**** SELECTED PASSAGE ****

Kongsi (公司 (gōngsī, gung1 si1, kong-si)) is a Hokkien transcription of a Chinese term meaning "company", especially businesses which have been incorporated. However, the word has other meanings under different historical contexts. Kongsi were most commonly known as Chinese social organizations or partnerships, but the term was also used for various Chinese institutions.

Amongst overseas Chinese, the word kongsi was applied to reference both clan organizations, whose members shared a common descent, and to district-dialect clubs, for Chinese immigrants originating from the same district speaking the same dialect. In the late 19th century, these district-dialect associations came to be known as wui gun (huiguan; 會館 (会馆, huìguǎn, wui^{6}gun^{2})), especially in San Francisco, California where many Chinese from eight districts on the west side of the Pearl River Delta near the City of Canton went for the California gold rush.

**** DATA PROVIDED ****

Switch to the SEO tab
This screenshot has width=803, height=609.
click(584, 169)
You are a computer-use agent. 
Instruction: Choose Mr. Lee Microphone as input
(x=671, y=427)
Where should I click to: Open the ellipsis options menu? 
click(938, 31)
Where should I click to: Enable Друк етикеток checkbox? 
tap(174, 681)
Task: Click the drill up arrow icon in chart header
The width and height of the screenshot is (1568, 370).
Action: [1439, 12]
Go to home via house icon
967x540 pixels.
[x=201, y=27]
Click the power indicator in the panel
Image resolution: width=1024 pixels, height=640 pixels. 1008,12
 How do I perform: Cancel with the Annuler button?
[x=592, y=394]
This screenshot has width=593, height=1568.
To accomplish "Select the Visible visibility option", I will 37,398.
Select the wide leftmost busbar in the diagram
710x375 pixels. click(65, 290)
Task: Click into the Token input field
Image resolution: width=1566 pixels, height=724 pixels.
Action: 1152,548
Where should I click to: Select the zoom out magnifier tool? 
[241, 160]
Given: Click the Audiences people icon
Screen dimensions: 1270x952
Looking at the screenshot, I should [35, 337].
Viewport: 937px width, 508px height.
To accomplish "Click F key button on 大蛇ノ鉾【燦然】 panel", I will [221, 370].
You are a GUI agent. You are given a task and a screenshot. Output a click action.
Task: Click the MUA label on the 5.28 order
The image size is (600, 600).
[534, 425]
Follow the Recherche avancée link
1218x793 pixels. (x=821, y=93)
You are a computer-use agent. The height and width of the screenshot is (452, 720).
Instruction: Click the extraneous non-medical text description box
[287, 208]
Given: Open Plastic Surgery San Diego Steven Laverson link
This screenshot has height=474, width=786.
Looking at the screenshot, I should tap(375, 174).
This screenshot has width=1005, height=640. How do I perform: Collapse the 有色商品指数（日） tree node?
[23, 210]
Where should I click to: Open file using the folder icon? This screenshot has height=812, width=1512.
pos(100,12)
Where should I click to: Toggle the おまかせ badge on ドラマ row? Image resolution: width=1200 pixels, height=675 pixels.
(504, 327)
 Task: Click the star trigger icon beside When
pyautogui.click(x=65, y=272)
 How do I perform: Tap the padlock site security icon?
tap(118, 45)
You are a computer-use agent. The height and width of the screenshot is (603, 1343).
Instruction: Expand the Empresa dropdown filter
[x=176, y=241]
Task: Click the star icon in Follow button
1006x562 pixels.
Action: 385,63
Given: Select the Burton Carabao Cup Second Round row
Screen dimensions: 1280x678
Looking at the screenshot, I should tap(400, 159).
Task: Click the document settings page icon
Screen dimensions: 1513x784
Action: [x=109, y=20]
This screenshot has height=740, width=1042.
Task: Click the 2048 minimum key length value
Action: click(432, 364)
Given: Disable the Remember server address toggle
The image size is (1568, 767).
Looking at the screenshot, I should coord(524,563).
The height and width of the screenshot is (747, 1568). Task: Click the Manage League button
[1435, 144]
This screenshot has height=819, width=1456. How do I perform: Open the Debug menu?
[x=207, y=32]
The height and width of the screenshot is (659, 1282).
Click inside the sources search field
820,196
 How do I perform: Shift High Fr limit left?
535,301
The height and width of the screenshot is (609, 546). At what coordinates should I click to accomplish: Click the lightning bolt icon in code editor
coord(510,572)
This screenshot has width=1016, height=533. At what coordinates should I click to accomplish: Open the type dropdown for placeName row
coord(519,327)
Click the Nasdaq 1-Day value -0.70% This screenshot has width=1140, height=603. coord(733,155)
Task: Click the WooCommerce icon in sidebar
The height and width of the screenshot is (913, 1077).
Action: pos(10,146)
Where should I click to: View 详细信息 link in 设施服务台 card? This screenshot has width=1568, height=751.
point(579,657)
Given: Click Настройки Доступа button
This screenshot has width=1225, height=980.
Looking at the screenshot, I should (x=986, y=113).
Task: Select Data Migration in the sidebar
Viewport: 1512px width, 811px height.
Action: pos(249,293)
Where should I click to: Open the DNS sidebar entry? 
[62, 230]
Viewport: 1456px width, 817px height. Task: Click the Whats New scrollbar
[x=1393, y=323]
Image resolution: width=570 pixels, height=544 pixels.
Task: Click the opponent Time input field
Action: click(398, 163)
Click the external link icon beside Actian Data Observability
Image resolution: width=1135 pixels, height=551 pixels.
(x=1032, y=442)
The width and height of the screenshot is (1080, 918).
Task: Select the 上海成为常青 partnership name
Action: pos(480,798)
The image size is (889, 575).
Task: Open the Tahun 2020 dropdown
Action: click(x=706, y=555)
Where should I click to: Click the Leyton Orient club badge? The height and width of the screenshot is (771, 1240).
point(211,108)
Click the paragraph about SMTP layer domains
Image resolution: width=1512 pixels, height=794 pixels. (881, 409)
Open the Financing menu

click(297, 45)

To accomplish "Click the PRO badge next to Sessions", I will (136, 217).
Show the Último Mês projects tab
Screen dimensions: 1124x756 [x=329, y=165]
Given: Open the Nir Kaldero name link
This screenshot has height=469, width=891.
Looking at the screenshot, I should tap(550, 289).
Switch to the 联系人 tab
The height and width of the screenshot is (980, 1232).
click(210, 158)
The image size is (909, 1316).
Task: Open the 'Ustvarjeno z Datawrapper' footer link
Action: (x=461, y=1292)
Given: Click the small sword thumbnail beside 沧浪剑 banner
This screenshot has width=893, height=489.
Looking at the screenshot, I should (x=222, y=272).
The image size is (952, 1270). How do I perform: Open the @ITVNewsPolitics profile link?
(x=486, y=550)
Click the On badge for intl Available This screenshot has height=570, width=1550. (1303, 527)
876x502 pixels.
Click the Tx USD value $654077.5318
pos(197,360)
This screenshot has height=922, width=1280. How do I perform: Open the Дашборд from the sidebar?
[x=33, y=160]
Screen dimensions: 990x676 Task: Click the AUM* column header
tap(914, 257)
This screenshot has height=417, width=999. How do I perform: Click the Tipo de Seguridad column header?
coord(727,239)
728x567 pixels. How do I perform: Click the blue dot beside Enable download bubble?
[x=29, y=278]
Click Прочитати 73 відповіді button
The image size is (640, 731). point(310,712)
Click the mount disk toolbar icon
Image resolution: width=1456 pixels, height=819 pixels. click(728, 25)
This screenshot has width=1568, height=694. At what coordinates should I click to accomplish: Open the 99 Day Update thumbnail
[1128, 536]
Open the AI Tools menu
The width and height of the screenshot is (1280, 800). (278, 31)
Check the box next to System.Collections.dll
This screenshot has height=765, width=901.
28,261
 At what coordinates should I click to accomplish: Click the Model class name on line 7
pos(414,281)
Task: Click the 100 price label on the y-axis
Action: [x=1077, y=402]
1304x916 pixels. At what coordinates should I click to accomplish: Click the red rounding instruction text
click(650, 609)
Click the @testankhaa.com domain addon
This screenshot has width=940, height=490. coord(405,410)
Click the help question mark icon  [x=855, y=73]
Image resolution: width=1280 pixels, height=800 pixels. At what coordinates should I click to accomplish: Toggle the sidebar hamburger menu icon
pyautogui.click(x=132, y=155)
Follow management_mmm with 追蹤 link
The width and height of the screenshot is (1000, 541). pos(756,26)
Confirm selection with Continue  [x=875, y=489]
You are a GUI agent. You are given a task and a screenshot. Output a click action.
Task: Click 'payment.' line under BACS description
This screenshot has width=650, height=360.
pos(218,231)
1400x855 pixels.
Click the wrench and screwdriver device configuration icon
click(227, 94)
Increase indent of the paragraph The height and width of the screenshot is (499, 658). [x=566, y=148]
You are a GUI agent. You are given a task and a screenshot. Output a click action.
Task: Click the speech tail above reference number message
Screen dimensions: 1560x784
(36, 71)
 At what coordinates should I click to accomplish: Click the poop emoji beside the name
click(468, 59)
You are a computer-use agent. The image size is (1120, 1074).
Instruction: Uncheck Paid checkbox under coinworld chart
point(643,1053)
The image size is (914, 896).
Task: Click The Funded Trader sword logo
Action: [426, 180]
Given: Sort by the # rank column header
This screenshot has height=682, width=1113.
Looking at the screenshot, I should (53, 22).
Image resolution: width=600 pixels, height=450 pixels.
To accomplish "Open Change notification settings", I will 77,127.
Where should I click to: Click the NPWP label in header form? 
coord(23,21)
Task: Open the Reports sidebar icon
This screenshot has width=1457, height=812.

****

REQUESTS
- A) Turn the paragraph of the passage on kongsi that begins "Amongst overseas Chinese" into a short bulleted list that keeps its main facts.
- B) According to the passage on kongsi, the word "kongsi" is a transcription from which variety of Chinese?
- C) Decide whether each statement agrees with the passage on kongsi. Answer yes or no, and quote the words from the passage that decide it.
(i) The term kongsi means "company."
(ii) Members of clan organizations shared a common descent.
(iii) District-dialect associations became known as wui gun in the early 19th century.

SOLUTIONS
- A)
- Among overseas Chinese, "kongsi" referred to two kinds of groups:
  - clan organizations, whose members shared a common descent
  - district-dialect clubs for immigrants from the same district who spoke the same dialect
- In the late 19th century, district-dialect associations came to be called wui gun (huiguan).
- This was especially so in San Francisco, California.
- Many Chinese from eight districts on the west side of the Pearl River Delta, near the City of Canton, went to San Francisco for the California gold rush.

- B) Hokkien.

- C)
(i) Yes: "a Chinese term meaning "company""
(ii) Yes: "clan organizations, whose members shared a common descent"
(iii) No: "In the late 19th century, these district-dialect associations came to be known as wui gun"